Unità/Bologna: Scuole senza fondi, la Cgil mette in mora il ministero
Partono le ingiunzioni di pagamento per recuperare gli 80 milioni di crediti in regione. Nei tecnici molte famiglie in difficoltà a pagare il «contributo volontario» per gli istituti
Il futuro è la scuola privata. Privata di tutto: dal toner per la fotocopiatrice alla cancelleria, dai gessetti alla carta igienica, passando per i laboratori e il pagamento delle supplenze. Quando lo Stato non paga i debiti, le scuole si ritrovano a dover anticipare dalla cassa di istituto. E quando anche il fondo di quella cassa è stato raschiato e le risorse sono lumicini lontani, si passa a chiedere soldi ai genitori. In tempo di crisi, però, anche i bilanci delle famiglie sono sempre più spesso in rosso. E allora le nostre scuole non le finanzia più nessuno. Questo l’allarme lanciato dalla Cgil, che si prepara a reagire a suon di ingiunzioni di pagamento, soprattutto per i supplenti che, da oltre un anno, non vedono lo stipendio. «Procederemo a breve con le ingiunzioni – annuncia il neo-segretario regionale della Flc-Cgil, Raffaella Morsia – e solleciteremo il ministero a stanziare i fondi almeno per quest’anno, perché al momento mancano i soldi alle superiori per organizzare i corsi di recupero, che rischiano quindi di essere azzerati». Il credito che le scuole emiliano-romagnole vantano nei confronti dello Stato tocca gli 80 milioni di euro, una media di 100 mila euro a scuola. Si va dai 6 milioni della provincia di Piacenza ai 19,3 di Modena, fino ai 22,5 milioni degli istituti bolognesi, tra cui spicca il Polo Artistico, che vanta660 mila euro di crediti. Un buco tale da causare il fallimento di una qualsiasi azienda privata. Ma le scuole pubbliche non possono certo portare i libri contabili in tribunale.
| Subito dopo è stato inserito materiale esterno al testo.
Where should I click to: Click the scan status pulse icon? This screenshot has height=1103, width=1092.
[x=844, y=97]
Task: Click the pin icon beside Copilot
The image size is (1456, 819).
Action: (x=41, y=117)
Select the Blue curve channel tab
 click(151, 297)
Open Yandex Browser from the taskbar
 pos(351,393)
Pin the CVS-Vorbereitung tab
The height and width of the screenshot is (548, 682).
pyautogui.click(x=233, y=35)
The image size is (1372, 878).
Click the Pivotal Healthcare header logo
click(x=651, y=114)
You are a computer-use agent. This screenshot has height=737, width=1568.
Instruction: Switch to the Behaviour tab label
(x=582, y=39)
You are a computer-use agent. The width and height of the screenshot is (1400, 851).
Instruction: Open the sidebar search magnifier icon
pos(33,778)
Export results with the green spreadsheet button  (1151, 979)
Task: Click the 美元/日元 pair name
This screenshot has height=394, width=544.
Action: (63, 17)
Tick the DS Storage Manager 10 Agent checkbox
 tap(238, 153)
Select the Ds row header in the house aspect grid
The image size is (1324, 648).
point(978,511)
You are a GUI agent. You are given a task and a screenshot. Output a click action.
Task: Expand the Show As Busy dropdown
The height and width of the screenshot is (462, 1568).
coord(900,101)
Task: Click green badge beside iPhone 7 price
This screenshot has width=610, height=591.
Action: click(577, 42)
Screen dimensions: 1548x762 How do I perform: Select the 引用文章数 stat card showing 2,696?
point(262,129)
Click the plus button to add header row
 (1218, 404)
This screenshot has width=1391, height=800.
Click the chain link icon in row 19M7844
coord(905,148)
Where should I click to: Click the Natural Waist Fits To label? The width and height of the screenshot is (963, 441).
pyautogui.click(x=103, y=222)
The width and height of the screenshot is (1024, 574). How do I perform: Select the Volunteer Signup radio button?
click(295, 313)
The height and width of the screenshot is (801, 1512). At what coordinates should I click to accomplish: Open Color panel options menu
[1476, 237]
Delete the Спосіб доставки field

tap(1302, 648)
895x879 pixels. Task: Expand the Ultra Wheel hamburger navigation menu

LA QUESTUA Così si ritrovano a fare questua tra le famiglie, tramite i contributi volontari. «Lunedì è arrivato dall’Ufficio scolastico regionale un modulo da consegnare alle famiglie – spiega Morsia – con cui certificare il contributo volontario dato agli istituti». Insomma, attacca il segretario, «stanno cercando di normare una cosa che è anticostituzionale». Quei contributi, infatti, sono ammessi solo per opere di edilizia scolastica, innovazione tecnologica e arricchimento dell’offerta formativa. Invece adesso «è una situazione generalizzata – riprende Morsia – nelle scuole il 100% del funzionamento didattico e delle attività extra, così come il50%del funzionamento amministrativo, è garantito dai soldi che arrivano dai genitori». In media alle elementari le famiglie pagano tra i 20 e i 50 euro, 80 alle medie e 150-200 alle superiori. Ed è proprio qui che si cominciano a registrare i primi problemi, in particolare negli istituti tecnici e professionali, dove si concentra la maggior parte delle famiglie più disagiate. «Il 40-50% di questi genitori non è più in grado di versare il contributo – riferisce Morsia – una percentuale in aumento rispetto al passato ». Il rischio è ovvio: le scuole con genitori abbienti faranno gite, laboratori, attività didattiche di alto livello. Le altre dovranno limitarsi all’insegnamento delle materie curriculari. Una situazione che si aggraverà dal prossimo anno, quando sui banchi vi saranno 10 mila alunni in più a fronte di un taglio di 1700 unità tra insegnanti e personale Ata.